Platelets play important roles in cancer progression and metastasis, as well as in cancer-associated thrombosis (CAT). Tyrosine kinases are implicated in several intracellular signaling pathways involved in tumor biology, thus tyrosine kinase inhibitors (TKIs) represent an important class of anticancer drugs, based on the concept of targeted therapy.

Purpose

The objective of this study is the design and synthesis of analogues of the TKIs imatinib and nilotinib in order to develop tyrosine kinase inhibitors, by investigating their molecular requirements, which would express antiplatelet properties.

Methods

Based on a recently described by us improved approach in the preparation of imatinib and/or nilotinib analogues, we designed and synthesized in five-step reaction sequences, 8 analogues of imatinib (I–IV), nilotinib (V, VI) and imatinib/nilotinib (VII, VIII).
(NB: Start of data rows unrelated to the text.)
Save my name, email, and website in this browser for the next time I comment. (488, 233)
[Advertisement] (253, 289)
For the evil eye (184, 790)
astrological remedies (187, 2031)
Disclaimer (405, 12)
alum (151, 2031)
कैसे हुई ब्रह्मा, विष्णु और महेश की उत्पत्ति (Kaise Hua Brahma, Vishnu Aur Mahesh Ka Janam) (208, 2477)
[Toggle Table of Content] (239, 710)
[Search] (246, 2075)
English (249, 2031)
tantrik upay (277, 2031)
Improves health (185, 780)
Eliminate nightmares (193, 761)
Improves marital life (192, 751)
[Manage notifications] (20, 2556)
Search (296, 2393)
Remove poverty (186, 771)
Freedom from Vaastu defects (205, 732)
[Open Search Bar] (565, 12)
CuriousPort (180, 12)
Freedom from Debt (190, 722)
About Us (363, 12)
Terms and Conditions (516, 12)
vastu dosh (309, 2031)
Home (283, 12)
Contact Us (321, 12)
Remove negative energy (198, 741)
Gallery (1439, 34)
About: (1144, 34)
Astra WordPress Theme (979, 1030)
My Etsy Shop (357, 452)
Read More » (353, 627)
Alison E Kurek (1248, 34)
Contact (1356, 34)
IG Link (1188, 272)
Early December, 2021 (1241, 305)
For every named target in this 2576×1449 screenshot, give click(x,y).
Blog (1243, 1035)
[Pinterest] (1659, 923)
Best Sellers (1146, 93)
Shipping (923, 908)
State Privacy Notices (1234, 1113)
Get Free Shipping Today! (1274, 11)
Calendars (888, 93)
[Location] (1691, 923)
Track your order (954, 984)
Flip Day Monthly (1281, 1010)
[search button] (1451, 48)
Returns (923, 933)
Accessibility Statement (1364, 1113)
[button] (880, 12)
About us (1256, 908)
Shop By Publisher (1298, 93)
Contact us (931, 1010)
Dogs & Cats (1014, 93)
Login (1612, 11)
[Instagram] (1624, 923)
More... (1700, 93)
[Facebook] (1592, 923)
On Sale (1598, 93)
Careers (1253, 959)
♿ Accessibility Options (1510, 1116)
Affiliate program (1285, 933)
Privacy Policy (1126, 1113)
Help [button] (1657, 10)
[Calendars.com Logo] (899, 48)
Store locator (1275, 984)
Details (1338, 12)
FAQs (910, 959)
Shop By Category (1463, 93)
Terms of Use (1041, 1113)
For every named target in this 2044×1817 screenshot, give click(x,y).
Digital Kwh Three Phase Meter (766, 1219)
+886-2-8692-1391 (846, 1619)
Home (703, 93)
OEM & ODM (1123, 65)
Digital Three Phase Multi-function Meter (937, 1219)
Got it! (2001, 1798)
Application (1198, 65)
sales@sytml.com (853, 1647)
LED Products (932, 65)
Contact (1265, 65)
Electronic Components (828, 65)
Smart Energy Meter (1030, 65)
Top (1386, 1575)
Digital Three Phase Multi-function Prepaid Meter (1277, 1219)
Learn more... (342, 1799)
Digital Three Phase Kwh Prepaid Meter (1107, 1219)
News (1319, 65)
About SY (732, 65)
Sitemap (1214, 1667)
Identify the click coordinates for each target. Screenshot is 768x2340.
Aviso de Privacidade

Their inhibitory effects on platelet aggregation and P-selectin membrane expression induced by arachidonic acid (AA), adenosine diphosphate (ADP) and thrombin receptor activating peptide-6 (TRAP-6), in vitro, were studied. Molecular docking studies and calculations were also performed.

Results

The novel analogues V–VIII were well established with the aid of spectroscopic methods. Imatinib and nilotinib inhibited AA-induced platelet aggregation, exhibiting IC₅₀ values of 13.30 μΜ and 3.91 μΜ, respectively. Analogues I and II exhibited an improved inhibitory activity compared with imatinib. Among the nilotinib analogues, V exhibited a 9-fold higher activity than nilotinib. All compounds were less efficient in inhibiting platelet aggregation towards ADP and TRAP-6. Similar results were obtained for the membrane expression of P-selectin. Molecular docking studies showed that the improved antiplatelet activity of nilotinib analogue V is primarily attributed to the number and the strength of hydrogen bonds.

Conclusion

Our results show that there is considerable potential to develop synthetic analogues of imatinib and nilotinib, as TKIs with antiplatelet properties and therefore being suitable to target cancer progression and metastasis, as well as CAT by inhibiting platelet activation.

Keywords:

• cancer
• kinase inhibitors
• platelets
• synthesis
• thrombosis

Acknowledgments

The authors thank the Atherothrombosis Research Center of the University of Ioannina for providing access to the laboratory equipment and facilities. We appreciate the use of NMR Unit and the Unit of Environmental, Organic and Biochemical high-resolution analysis – ORBITRAP-LC-MS of the University of Ioannina for providing access to the facilities funded by the Network of Research Supporting Laboratories of the University of Ioannina. This research has been financially supported by General Secretariat for Research and Technology (GSRT) and the Hellenic Foundation for Research and Innovation (HFRI) (Scholarship Codes: 2000 and 82195).

Supporting Materials

¹H NMR, ¹³C NMR and high-resolution ESI-MS spectra (Figures S1–12) of the nilotinib (V, VI) and imatinib/nilotinib (VII, VIII) analogues are provided as Supplementary materials.

Disclosure

The authors report no conflicts of interest in this work.